The grim and grisly Hunter Hunter earns its unforgettable ending
Note: The writer of this review watched Hunter Hunter on a digital screener from home. Before making the decision to see it—or any other film—in a movie theater, please consider the health risks involved. Here’s an interview on the matter with scientific experts.
“This is a hard life.” It’s an understatement. Surrounded by trees, ravines, and plenty of sharp-fanged critters, Anne (Camille Sullivan) and her family reside in the remote wilderness, living primarily off the meat and fur her husband fetches from the forest. In the evenings, Joseph (Devon Sawa) guts and skins creatures big and small as 12-year old Renée (Summer H. Howell) watches. From pelt to bone to innards, no part is wasted, yet it’s not enough to sustain a lifestyle no longer valued by American capitalism. Pelts sell for a fraction of what they once did. Supplies, meanwhile, grow more expensive by the year. On top of it all is the wolf, a recurring thorn in Joseph’s side. Big and mean, it returns time and again to plunder their traps, jaws scooping up the family’s last hope for survival.
It’s clear from the get-go that Hunter Hunter, the third feature from writer and director Shawn Linden, will pit man against beast. The strange, unexpected shape his film takes, though, distinguishes it from gritty survival stories like The Grey and The Edge. The wolf is only a strand of the predatory web that’s been spun outside this home, and Joseph’s efforts to uncover its source leave him lost amongst the trees. That leaves Anne and Renée to care for both their cabin and Lou (Nick Stahl), an injured photographer whose screams wake them. As dead of night bleeds back into day, the shadows of new predators begin to eclipse that of the big, bad wolf.
Hunter Hunter’s narrative pivot is key to its success, but Linden still struggles to bridge the muted world-building and tense familial drama of its early scenes with the gut-churning nightmares that precede its bloody climax. Just as Joseph stumbles upon the dark secrets tucked within his land, the film hitches us to a pair of local authorities who broaden the world without bringing much else. As they grapple with vacationing yuppies and, eventually, a paranoid Anne, the narrative stalls, reminding us that there are much, much more interesting things happening offscreen. What the film doesn’t show, however, soon proves to be as intentional as what it does.
Sawa, making fine use of the brawny frame he’s grown into, is gripping as the methodical Joseph, the respect with which he disassembles his catches saying more than a monologue ever could. A captivating Stahl, meanwhile, unnerves as the unexpected arrival, his drawn, lined face unknowable behind a grin that’s plenty wolfish on its own. It’s Sullivan, however, who has the firmest grasp on her character. As a woman exhausted by her husband’s isolated, increasingly obsolete lifestyle, she exudes a weariness that dissolves only in moments of crisis. The screams coiled within her are positively primal, more effective on an encroaching predator than a cocked .22.

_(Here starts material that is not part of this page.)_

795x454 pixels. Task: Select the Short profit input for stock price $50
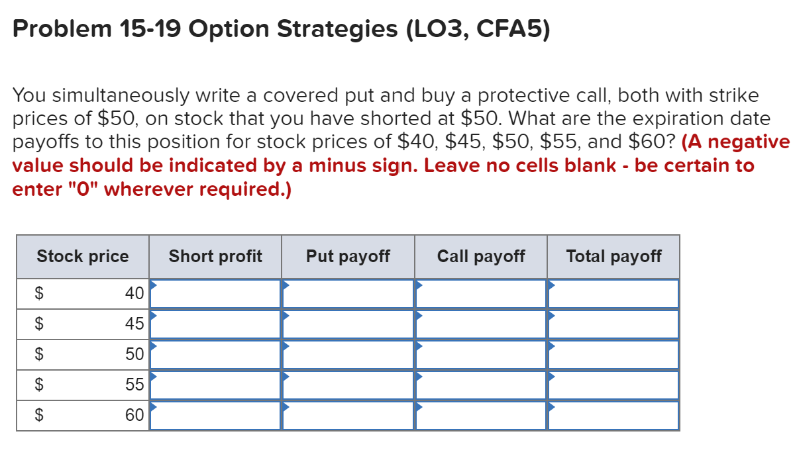point(215,354)
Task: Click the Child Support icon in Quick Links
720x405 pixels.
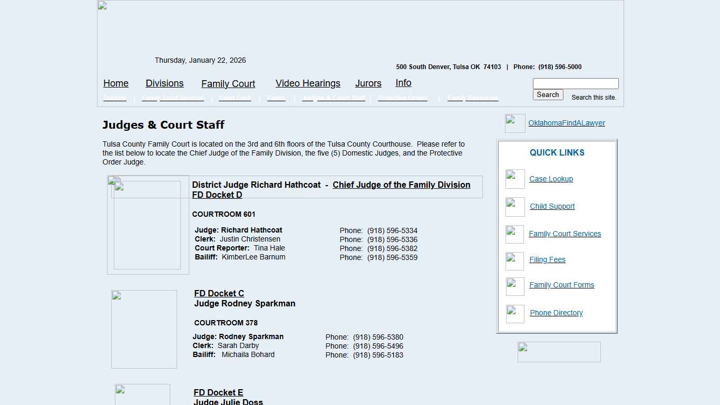Action: [514, 207]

And, boy, does she ever get to flex that scream. As Linden’s feature barrels towards its vicious end, the cruelty baked into it becomes more and more apparent. A searing (and not unjustified) layer of cynicism coats what at first appears to be a story of man’s place in nature; what we’re really watching is one about death—both in the literal and figurative sense—and the gulf that exists between hunting for survival and killing for the hell of it. It’s a jarring journey, filled with twists that snap and sting like bear traps, and an endurance test, too, especially for the squeamish. Linden lingers as much on roadkill as he does on careful dissection and disembowelment, a juxtaposition of the chaotic and the purposeful. When do those lines blur?
We find out in the film’s unforgettable final minutes, a prolonged (and deeply cathartic) sequence that’s nasty enough to challenge even the most seasoned gorehounds. Punishing as it is, though, the explicitness transcends mere shock value, colliding an act of survival with one of passion, challenging binary notions of what makes a predator. More than anything, the ending reminds us that, man or animal, we are made of the same blood, muscle, bone, and meat.